The AP’s reporting has revealed layer after layer of abuse, neglect and leadership missteps — including rampant sexual abuse by workers, severe staffing shortages, inmate escapes and the mishandling of the COVID-19 pandemic — leading directly to the agency’s director announcing his resignation earlier this year.
Among the AP’s findings, so far:
— Mess up, move up: A high-ranking official repeatedly promoted despite numerous red flags, including allegations that he beat inmates in the mid-1990s while a member of a violent, racist gang of guards called “The Cowboys.”
— Sexual abuse: A permissive, toxic culture of predatory employees at a women’s prison in California, fueled by cover-ups that largely kept their misconduct out of the public eye for years.

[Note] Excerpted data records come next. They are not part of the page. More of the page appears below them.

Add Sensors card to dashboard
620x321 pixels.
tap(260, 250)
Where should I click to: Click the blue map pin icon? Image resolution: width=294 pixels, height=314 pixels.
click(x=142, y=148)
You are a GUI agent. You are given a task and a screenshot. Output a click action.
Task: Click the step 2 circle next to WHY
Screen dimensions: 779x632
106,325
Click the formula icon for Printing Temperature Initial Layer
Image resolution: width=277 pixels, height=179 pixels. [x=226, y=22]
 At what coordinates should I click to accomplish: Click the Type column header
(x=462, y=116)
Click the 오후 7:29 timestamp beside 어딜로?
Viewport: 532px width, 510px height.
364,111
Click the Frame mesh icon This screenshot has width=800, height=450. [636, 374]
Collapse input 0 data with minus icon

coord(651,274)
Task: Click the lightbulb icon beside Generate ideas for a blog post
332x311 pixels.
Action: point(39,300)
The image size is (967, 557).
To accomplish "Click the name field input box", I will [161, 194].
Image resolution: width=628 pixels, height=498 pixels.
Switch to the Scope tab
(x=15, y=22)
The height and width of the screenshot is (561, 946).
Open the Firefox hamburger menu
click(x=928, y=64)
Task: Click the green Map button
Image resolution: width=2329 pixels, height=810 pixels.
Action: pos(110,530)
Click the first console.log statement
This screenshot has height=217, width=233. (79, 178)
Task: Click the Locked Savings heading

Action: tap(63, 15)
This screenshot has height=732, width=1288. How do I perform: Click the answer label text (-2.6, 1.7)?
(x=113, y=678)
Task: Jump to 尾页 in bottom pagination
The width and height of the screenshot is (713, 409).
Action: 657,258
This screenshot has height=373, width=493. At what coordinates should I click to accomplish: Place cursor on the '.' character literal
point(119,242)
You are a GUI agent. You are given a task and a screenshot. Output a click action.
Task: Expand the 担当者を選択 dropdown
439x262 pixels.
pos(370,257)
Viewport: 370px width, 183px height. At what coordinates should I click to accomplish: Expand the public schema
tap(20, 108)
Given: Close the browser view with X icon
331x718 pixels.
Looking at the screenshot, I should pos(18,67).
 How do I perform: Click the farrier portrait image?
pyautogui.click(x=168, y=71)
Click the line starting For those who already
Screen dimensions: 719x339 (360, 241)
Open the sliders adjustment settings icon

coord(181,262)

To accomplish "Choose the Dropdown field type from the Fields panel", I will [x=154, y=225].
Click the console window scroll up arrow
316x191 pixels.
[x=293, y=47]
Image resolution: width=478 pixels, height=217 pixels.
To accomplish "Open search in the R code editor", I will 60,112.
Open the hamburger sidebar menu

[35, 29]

Among the accused is the prison’s former warden.
— Criminal misconduct: More than 100 Bureau of Prisons workers arrested, convicted or sentenced for crimes since the start of 2019, but the agency has turned a blind eye to employees accused of misconduct, in some cases failing to suspend them after their arrests.
— Staffing crisis: Nearly one-third of federal correctional officer positions vacant, forcing prisons to use cooks, teachers, nurses and other workers to guard inmates, hampering the response to emergencies, including inmate suicides.
While this outcome is a step toward accountability in the prison system, there is more work to be done to ensure abuses like these do not persist. The AP report noted that “This isn’t just about one bad prison” and highlighted other arrests and convictions in other facilities.
The Bureau of Justice Statistics documented 2,229 substantiated cases of staff-on-inmate sexual assaults in U.S. correctional facilities. About 69 percent were categorized as staff sexual misconduct, while 31 percent were classified as sexual harassment.